++++ Document segment ++++
Fourteen newly discovered species of wasps have been named after the villainous Daleks from Doctor Who to mark the 60th anniversary of the popular sci-fi series.
The insects, which bear the genus “Dalek”, are among the 619 new wasp species described this year by London’s Natural History Museum (NHM).
An alien warrior race of mutants, the Daleks are the formidable bad guys in BBC’s long-running TV show.
One particular species of wasp from Costa Rica called Dalek nationi also honours Terry Nation, the Welsh screenwriter and novelist who created the mutant race that terrified children for the past six decades.
Dr John Noyes, scientific associate at the NHM, said: “I thought it was a good name for a genus and a bit of fun having been a big fan of Doctor Who in my early years.”
A total of 815 new species were described by NHM scientists in 2023, including a 407-million-year-old parasitic fungus named after children’s author Beatrix Potter.
Potteromyces asteroxylicola was discovered infecting the roots of ancient plants and is thought to be the earliest disease-causing fungus ever discovered.
The researchers said they wanted to honour Potter’s reputation as a dedicated mycologist – someone who studies and works with fungi.
Dr Christine Strullu-Derrien, scientific associate at the NHM, who helped identify the new Potter fungus, said: “Naming this important species after Beatrix Potter seems a fitting tribute to her remarkable work and commitment to piecing together the secrets of fungi.”
Highlights also include fossil remains of a new dinosaur species found on the Isle of Wight, which was named Vectipelta barretti after NHM Professor Paul Barrett who worked there for two decades.
It is first the dinosaur discovered on the island for 142 years.
Other notable discoveries also include fossil remains of a giant penguin called Kumimanu fordycei – believed to be the largest penguin that ever lived – and nine new species of bristle worms including two bone-eating worms.
++++
Parts of the exercise
(1) List every two-part scientific species name that appears in the species article.
(2) Set down the species article word for word, everything from "Potteromyces asteroxylicola was" down to "fungus ever discovered.".
(3) According to the species article, how many new species did NHM scientists describe in 2023?
Rely only on the species article for your answers.
++++ Dataset entries ++++
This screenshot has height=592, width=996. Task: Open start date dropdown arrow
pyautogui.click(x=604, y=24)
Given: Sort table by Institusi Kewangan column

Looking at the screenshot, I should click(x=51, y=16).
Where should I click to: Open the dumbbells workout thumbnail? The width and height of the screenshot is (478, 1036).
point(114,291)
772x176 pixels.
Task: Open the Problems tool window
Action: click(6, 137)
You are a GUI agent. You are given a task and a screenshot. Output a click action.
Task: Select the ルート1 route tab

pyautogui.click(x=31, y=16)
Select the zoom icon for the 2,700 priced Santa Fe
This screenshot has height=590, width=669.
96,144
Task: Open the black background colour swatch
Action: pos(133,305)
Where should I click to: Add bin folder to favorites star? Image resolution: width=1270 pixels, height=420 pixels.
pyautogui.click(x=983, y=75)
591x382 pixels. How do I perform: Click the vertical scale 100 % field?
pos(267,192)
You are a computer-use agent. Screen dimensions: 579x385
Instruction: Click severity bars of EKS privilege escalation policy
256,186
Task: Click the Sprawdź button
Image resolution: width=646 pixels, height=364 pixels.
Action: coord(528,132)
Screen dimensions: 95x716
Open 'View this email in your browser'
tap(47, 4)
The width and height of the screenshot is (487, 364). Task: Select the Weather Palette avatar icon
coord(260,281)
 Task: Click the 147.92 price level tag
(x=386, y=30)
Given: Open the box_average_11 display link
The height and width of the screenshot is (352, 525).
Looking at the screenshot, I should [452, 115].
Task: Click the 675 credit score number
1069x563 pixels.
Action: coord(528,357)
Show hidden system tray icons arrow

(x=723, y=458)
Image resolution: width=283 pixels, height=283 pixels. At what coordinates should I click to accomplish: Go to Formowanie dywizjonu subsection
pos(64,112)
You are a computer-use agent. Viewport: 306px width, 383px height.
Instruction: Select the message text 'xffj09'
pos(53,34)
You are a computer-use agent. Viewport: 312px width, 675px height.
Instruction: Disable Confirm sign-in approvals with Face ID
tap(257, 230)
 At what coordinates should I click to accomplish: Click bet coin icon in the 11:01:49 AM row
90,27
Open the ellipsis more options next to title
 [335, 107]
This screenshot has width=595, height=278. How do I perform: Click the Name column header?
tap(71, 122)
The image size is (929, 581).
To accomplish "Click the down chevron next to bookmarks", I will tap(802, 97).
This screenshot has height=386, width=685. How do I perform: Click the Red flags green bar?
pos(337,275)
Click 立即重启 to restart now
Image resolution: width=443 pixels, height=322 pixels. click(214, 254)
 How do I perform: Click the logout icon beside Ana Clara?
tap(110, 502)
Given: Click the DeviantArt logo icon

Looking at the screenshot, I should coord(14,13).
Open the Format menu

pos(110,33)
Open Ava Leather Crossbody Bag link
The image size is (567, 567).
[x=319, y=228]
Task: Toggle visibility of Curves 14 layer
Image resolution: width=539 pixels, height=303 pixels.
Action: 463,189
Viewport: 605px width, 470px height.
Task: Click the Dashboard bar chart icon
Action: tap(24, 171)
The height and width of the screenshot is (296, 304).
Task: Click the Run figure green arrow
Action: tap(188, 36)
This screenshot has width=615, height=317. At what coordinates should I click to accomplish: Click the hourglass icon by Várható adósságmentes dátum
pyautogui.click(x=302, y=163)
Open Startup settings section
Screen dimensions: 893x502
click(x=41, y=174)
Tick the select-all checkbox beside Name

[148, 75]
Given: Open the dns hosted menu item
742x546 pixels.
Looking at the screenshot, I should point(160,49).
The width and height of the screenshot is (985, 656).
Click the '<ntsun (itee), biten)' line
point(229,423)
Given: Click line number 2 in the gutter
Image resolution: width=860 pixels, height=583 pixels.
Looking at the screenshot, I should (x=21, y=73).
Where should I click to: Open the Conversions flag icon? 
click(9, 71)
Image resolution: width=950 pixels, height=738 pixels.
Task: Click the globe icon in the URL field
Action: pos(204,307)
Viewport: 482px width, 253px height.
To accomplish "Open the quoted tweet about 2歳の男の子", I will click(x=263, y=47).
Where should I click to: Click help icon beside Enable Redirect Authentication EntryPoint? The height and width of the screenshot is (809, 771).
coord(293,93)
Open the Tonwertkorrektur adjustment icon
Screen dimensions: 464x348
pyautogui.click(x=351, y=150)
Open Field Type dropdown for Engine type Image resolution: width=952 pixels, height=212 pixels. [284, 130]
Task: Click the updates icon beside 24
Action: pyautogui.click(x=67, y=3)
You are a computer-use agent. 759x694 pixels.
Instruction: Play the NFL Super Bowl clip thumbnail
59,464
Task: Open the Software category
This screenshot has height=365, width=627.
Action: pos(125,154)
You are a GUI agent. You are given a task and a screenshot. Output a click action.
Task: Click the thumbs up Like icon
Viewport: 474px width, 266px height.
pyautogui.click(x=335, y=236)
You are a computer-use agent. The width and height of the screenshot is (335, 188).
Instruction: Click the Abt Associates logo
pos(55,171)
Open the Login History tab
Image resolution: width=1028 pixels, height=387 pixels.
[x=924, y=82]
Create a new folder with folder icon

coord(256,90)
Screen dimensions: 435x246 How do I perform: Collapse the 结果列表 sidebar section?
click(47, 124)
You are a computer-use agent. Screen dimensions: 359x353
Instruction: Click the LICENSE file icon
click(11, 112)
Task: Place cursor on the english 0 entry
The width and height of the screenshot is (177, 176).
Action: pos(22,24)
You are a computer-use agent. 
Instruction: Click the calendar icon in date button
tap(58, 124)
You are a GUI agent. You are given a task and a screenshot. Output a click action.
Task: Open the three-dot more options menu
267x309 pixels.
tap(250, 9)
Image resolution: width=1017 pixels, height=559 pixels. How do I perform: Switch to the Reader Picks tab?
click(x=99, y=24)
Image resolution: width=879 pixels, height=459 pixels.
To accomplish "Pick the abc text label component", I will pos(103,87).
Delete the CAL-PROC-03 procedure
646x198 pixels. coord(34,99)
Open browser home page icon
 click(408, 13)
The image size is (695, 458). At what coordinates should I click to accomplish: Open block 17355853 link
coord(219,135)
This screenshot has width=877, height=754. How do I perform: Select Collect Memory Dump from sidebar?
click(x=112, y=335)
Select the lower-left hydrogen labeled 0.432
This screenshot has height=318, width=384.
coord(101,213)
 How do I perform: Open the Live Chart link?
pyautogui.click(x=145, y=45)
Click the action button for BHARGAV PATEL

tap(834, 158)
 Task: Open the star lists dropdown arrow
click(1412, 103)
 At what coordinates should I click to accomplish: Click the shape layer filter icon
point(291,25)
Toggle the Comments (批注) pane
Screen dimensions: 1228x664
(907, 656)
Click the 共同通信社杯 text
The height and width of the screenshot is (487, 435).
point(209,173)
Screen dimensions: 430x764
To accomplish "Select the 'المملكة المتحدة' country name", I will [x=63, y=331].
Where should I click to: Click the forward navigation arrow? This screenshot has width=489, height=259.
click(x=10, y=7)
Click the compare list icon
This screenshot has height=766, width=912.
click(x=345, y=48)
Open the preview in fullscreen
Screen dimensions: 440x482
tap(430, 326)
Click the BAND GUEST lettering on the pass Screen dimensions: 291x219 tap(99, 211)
++++
Answers to the exercises
(1)
Dalek nationi
Potteromyces asteroxylicola
Vectipelta barretti
Kumimanu fordycei

(2)
Potteromyces asteroxylicola was discovered infecting the roots of ancient plants and is thought to be the earliest disease-causing fungus ever discovered.

(3) 815